Data extracts:
──────────
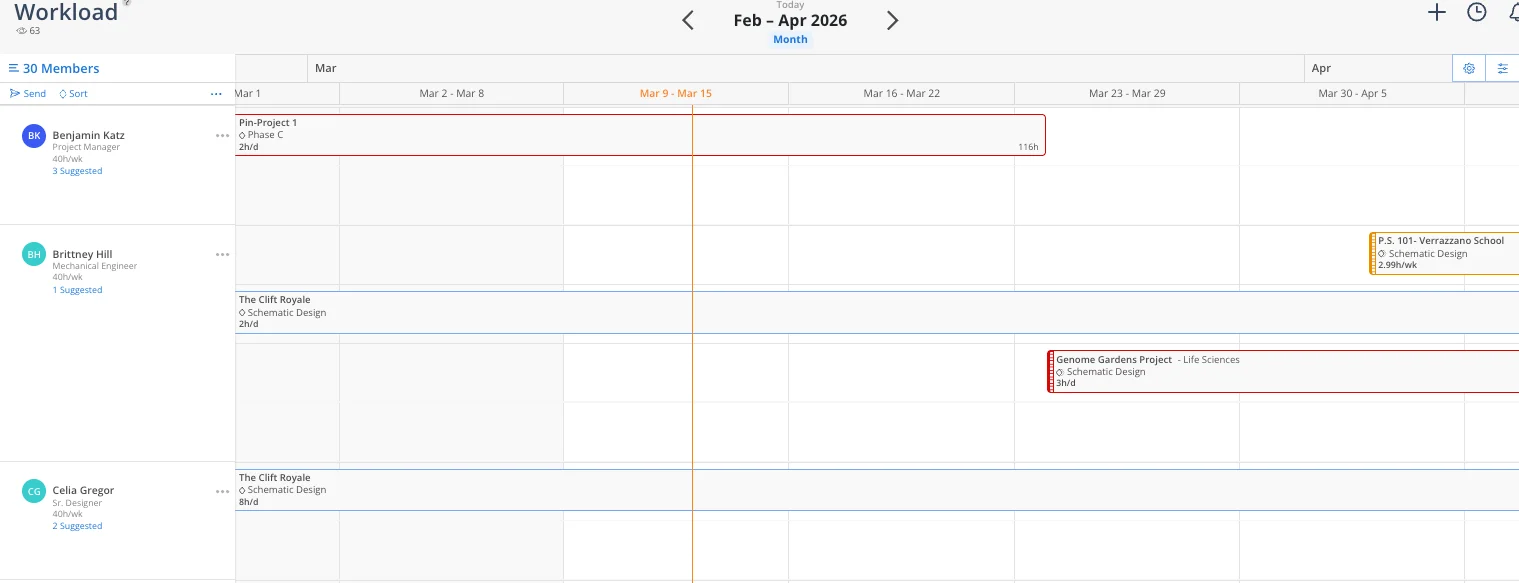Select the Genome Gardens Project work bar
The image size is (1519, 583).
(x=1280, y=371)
──────────
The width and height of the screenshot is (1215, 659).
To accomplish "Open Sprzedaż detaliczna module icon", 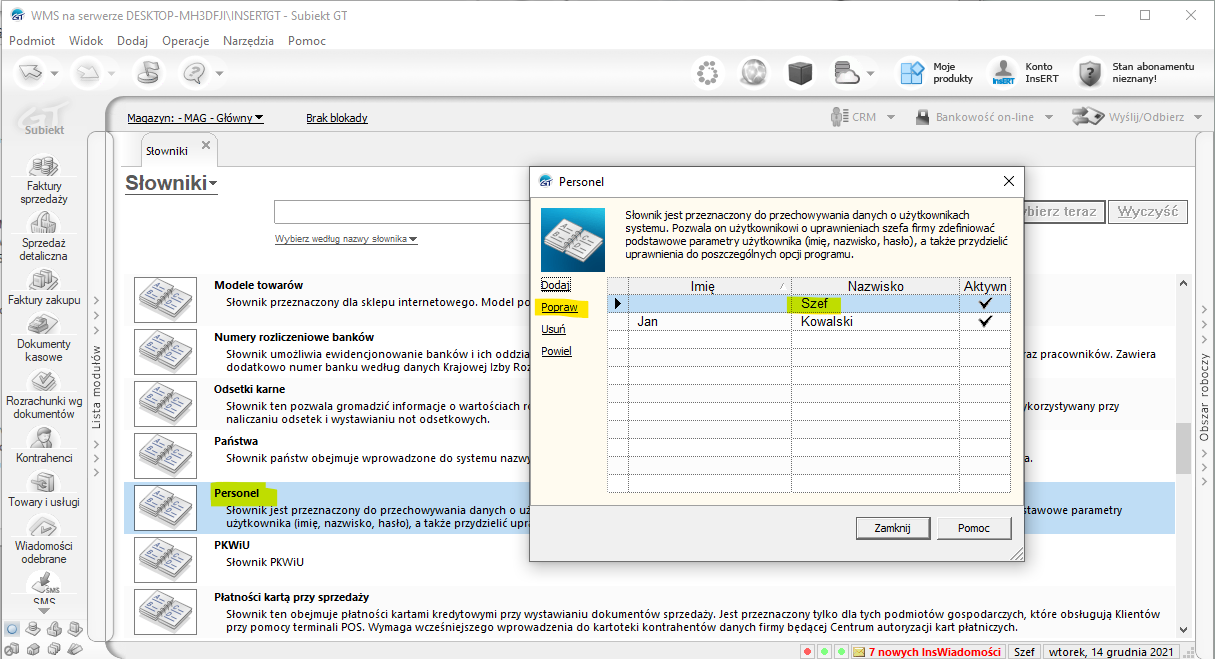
──────────
About this task:
Set down again, word for word, every line from the one with "The width and" to the one with "Sprzedaż detaliczna module" in the entries above, and omit the pictures.

Response:
The width and height of the screenshot is (1215, 659).
To accomplish "Open Sprzedaż detaliczna module icon", 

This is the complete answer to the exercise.